One of my favorite empanada flavor combinations is sweet corn and cheese. I love experimenting with different cheeses.
Recipe for Corny & Cheesy Empanadas:
For the dough:
- 1 cup corn flour
- 1 tbsp butter
- 1/2 cup milk
- 1 tsp sugar
- 1 tsp salt
- 1 egg yolk
With the help of a pastry blender to cut the butter, blend all of the dough ingredients together in a large mixing bowl. When the dough can be shaped into a ball, set aside in the fridge to chill. There is no need to knead.
For the filling:
- 1 cup sweet corn kernels
- 1/4 cup finely chopped onion
- pinch of nutmeg
- salt and pepper
- 2 tbsp butter
- 1 tbsp flour
- 1/2 cup milk
- 1/2 cup Mozarella (or try grated Manchego) cheese
- 1/4 cup grated Parmesan cheese
Melt 1 tbsp of butter over med-low heat in a small saucepan, and sauté the onions and corn until soft. Season with nutmeg, salt and pepper, and remove from the heat. In a medium saucepan, melt the remaining 1 tbsp of butter over med-low heat, and stir in the flour to make a roux. Stir until foamy, and then add the milk to make a bechamel sauce. Continue to stir as it thickens over low heat, about 5 minutes. Stir the cheese into the bechamel until melted and smooth, then fold the sauteed corn mixture into the cheese sauce.

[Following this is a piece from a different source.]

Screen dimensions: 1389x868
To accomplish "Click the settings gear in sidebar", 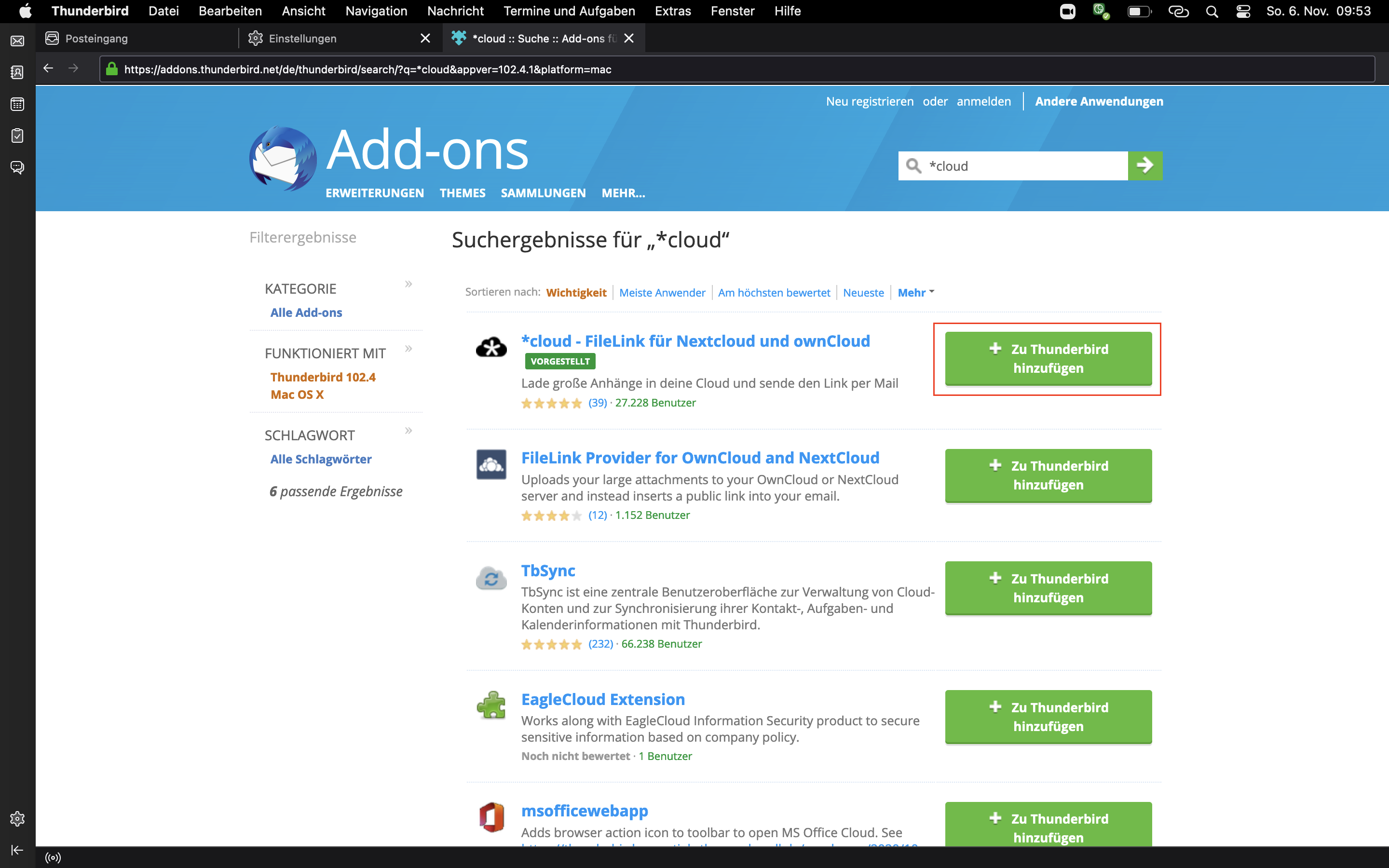I will pos(17,819).
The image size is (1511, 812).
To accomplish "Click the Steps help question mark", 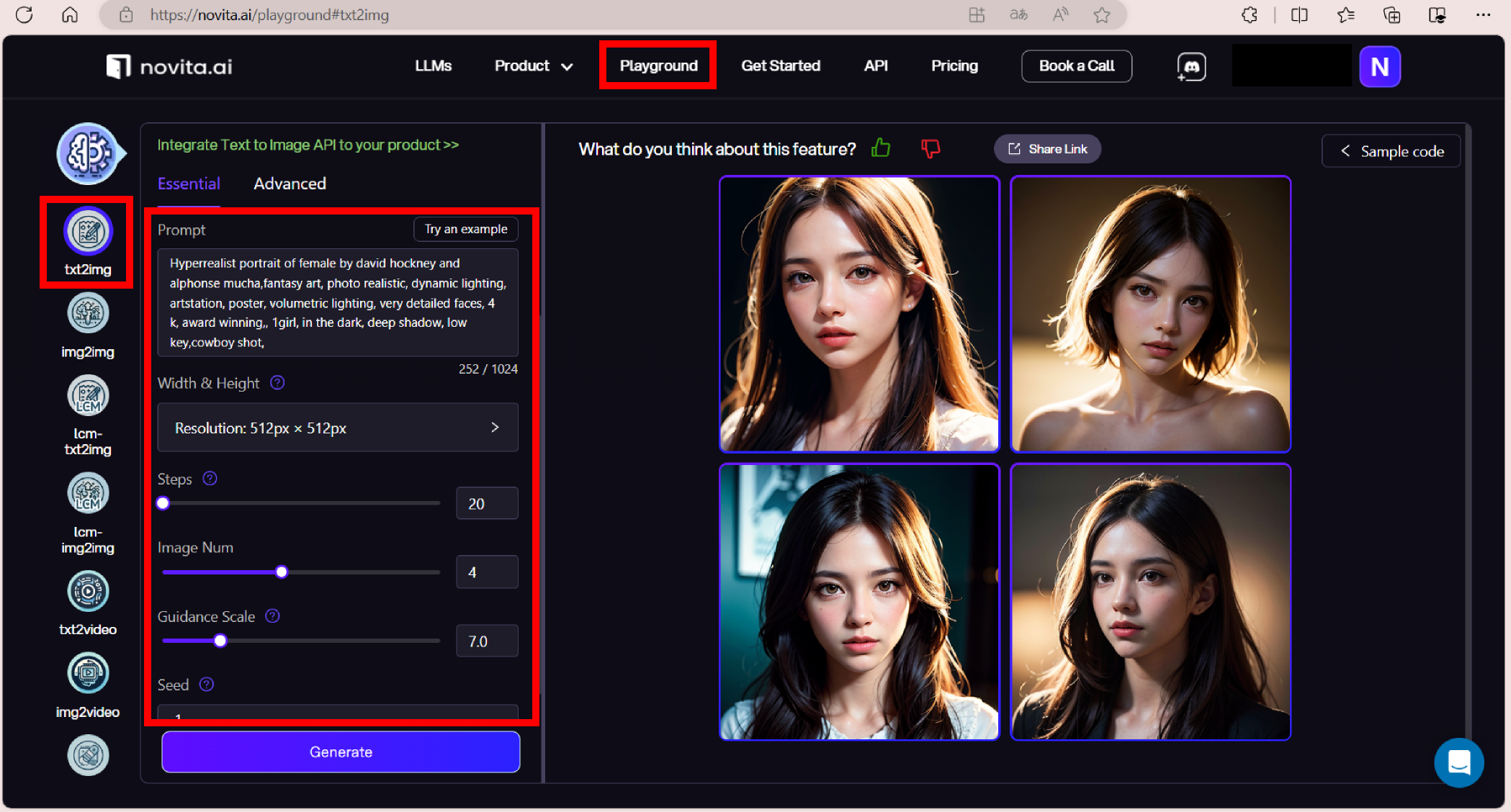I will point(210,479).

Roll out rounded handfuls of the dough with a rolling pin on a buttered surface (flour works too, but butter tastes better). Dough should be as thin as possible, but still able to hold together. Drop a spoonful of filling in the middle of the circle, and fold the pastry to resemble a half-moon shape. Crimp the edges to seal. Transfer with a spatula to a baking sheet. Bake at 400 or deep fry until just golden. If you bake, brush each pouch with egg wash (egg yolk + 2 tsp water) before entering the oven. I have to highly recommend frying for a more authentic empanada experience.
For an extra pleasurable snack, serve with fresh guac and a mojito.